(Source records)

• • • • •

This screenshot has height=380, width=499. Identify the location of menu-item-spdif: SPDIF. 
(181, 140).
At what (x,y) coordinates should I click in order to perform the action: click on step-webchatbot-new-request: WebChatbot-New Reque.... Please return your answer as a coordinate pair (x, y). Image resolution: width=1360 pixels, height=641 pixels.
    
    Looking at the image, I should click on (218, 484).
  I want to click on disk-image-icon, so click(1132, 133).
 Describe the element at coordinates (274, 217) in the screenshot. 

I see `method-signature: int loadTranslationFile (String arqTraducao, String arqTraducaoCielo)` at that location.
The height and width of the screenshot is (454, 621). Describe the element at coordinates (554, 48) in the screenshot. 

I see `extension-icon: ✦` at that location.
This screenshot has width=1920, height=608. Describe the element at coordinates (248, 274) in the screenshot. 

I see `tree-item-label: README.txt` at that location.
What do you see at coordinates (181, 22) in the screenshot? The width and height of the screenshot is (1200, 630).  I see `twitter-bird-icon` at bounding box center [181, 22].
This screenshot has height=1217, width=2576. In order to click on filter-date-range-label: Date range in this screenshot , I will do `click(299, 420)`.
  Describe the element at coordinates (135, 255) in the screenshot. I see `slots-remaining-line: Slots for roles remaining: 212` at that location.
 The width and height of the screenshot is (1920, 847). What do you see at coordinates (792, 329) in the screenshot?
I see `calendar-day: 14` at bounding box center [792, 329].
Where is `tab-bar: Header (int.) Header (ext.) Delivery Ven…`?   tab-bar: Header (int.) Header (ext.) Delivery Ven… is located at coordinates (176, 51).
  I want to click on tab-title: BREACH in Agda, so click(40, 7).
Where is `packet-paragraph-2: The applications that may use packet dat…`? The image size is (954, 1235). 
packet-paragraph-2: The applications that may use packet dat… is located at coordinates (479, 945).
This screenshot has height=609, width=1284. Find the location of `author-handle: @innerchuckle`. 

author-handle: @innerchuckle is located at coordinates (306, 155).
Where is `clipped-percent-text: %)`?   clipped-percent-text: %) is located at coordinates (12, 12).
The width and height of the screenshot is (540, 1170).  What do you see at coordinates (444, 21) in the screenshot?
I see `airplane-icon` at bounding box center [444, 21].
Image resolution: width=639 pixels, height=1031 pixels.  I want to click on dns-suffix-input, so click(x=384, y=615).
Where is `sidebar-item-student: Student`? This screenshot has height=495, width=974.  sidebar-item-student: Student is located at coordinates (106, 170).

• • • • •

=== Instructions for the task ===
Copy the source records above word for word, every line included.

=== Response ===
This screenshot has height=380, width=499. Identify the location of menu-item-spdif: SPDIF. 
(181, 140).
At what (x,y) coordinates should I click in order to perform the action: click on step-webchatbot-new-request: WebChatbot-New Reque.... Please return your answer as a coordinate pair (x, y). Image resolution: width=1360 pixels, height=641 pixels.
    
    Looking at the image, I should click on (218, 484).
  I want to click on disk-image-icon, so click(1132, 133).
 Describe the element at coordinates (274, 217) in the screenshot. 

I see `method-signature: int loadTranslationFile (String arqTraducao, String arqTraducaoCielo)` at that location.
The height and width of the screenshot is (454, 621). Describe the element at coordinates (554, 48) in the screenshot. 

I see `extension-icon: ✦` at that location.
This screenshot has width=1920, height=608. Describe the element at coordinates (248, 274) in the screenshot. 

I see `tree-item-label: README.txt` at that location.
What do you see at coordinates (181, 22) in the screenshot? The width and height of the screenshot is (1200, 630).  I see `twitter-bird-icon` at bounding box center [181, 22].
This screenshot has height=1217, width=2576. In order to click on filter-date-range-label: Date range in this screenshot , I will do `click(299, 420)`.
  Describe the element at coordinates (135, 255) in the screenshot. I see `slots-remaining-line: Slots for roles remaining: 212` at that location.
 The width and height of the screenshot is (1920, 847). What do you see at coordinates (792, 329) in the screenshot?
I see `calendar-day: 14` at bounding box center [792, 329].
Where is `tab-bar: Header (int.) Header (ext.) Delivery Ven…`?   tab-bar: Header (int.) Header (ext.) Delivery Ven… is located at coordinates (176, 51).
  I want to click on tab-title: BREACH in Agda, so click(40, 7).
Where is `packet-paragraph-2: The applications that may use packet dat…`? The image size is (954, 1235). 
packet-paragraph-2: The applications that may use packet dat… is located at coordinates (479, 945).
This screenshot has height=609, width=1284. Find the location of `author-handle: @innerchuckle`. 

author-handle: @innerchuckle is located at coordinates (306, 155).
Where is `clipped-percent-text: %)`?   clipped-percent-text: %) is located at coordinates (12, 12).
The width and height of the screenshot is (540, 1170).  What do you see at coordinates (444, 21) in the screenshot?
I see `airplane-icon` at bounding box center [444, 21].
Image resolution: width=639 pixels, height=1031 pixels.  I want to click on dns-suffix-input, so click(x=384, y=615).
Where is `sidebar-item-student: Student`? This screenshot has height=495, width=974.  sidebar-item-student: Student is located at coordinates (106, 170).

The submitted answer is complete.